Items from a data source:
::::::::::
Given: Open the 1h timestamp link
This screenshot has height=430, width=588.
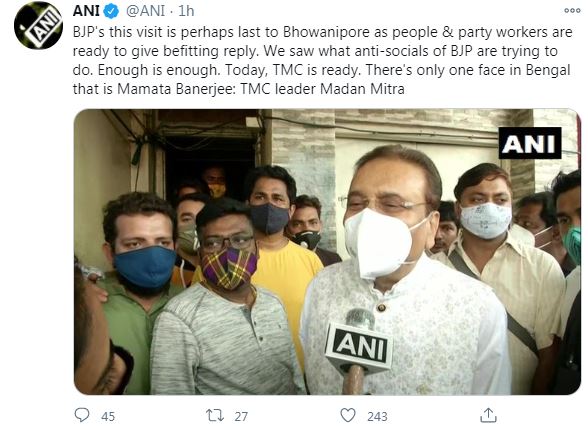Looking at the screenshot, I should click(186, 11).
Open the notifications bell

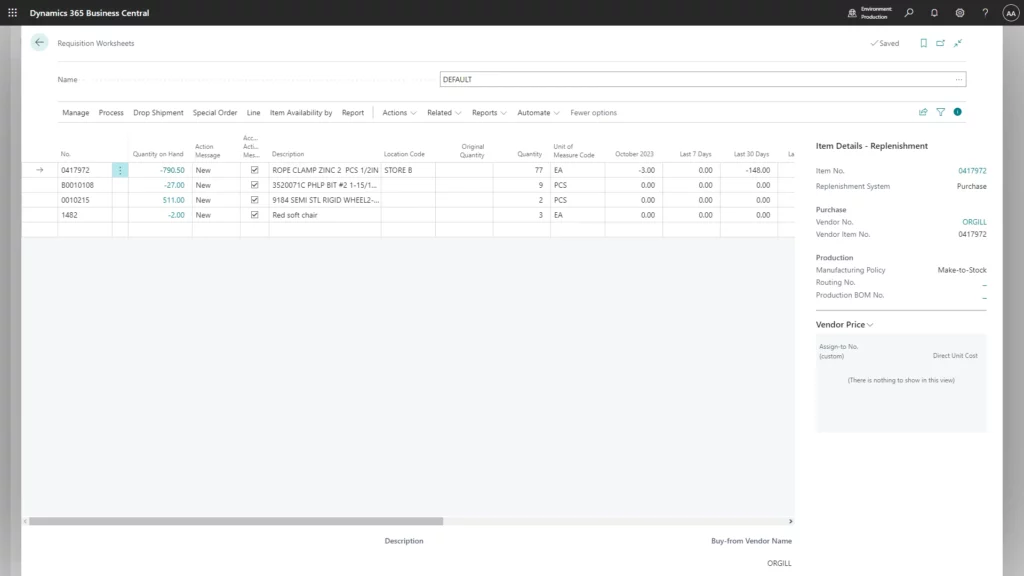pos(934,13)
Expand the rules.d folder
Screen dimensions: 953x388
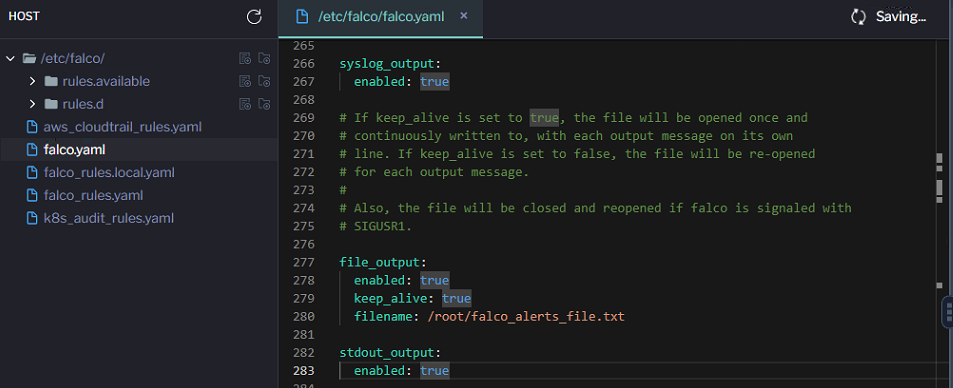click(33, 104)
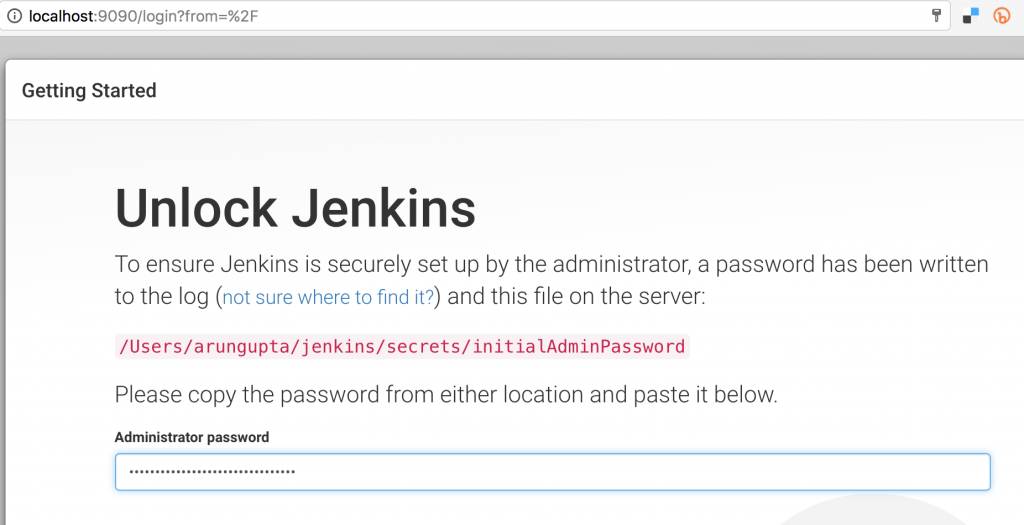This screenshot has height=525, width=1024.
Task: Click the masked password dots in the field
Action: [x=212, y=471]
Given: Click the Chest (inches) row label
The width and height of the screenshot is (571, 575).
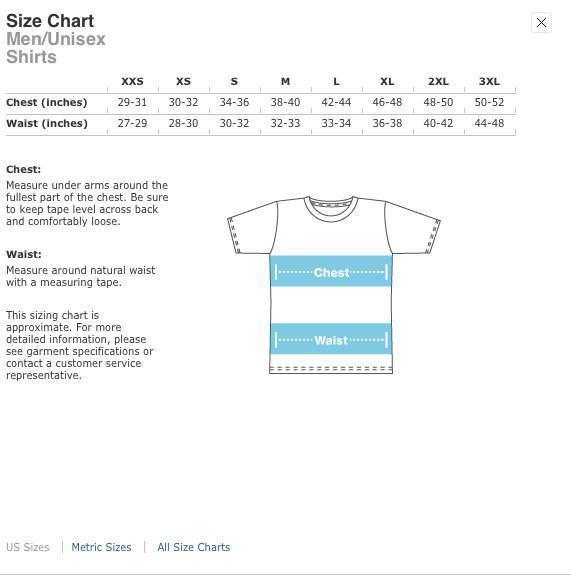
::::::::::
● What needs to be done: Please convert the records, starting at the line that contains "Given: Click the Chest (inches) row label" and ending at the last line of the records, into a JSON list of strings with one string per line and no blank lines. Leave the pictures out of the answer.

● Full solution:
[
  "Given: Click the Chest (inches) row label",
  "The width and height of the screenshot is (571, 575)."
]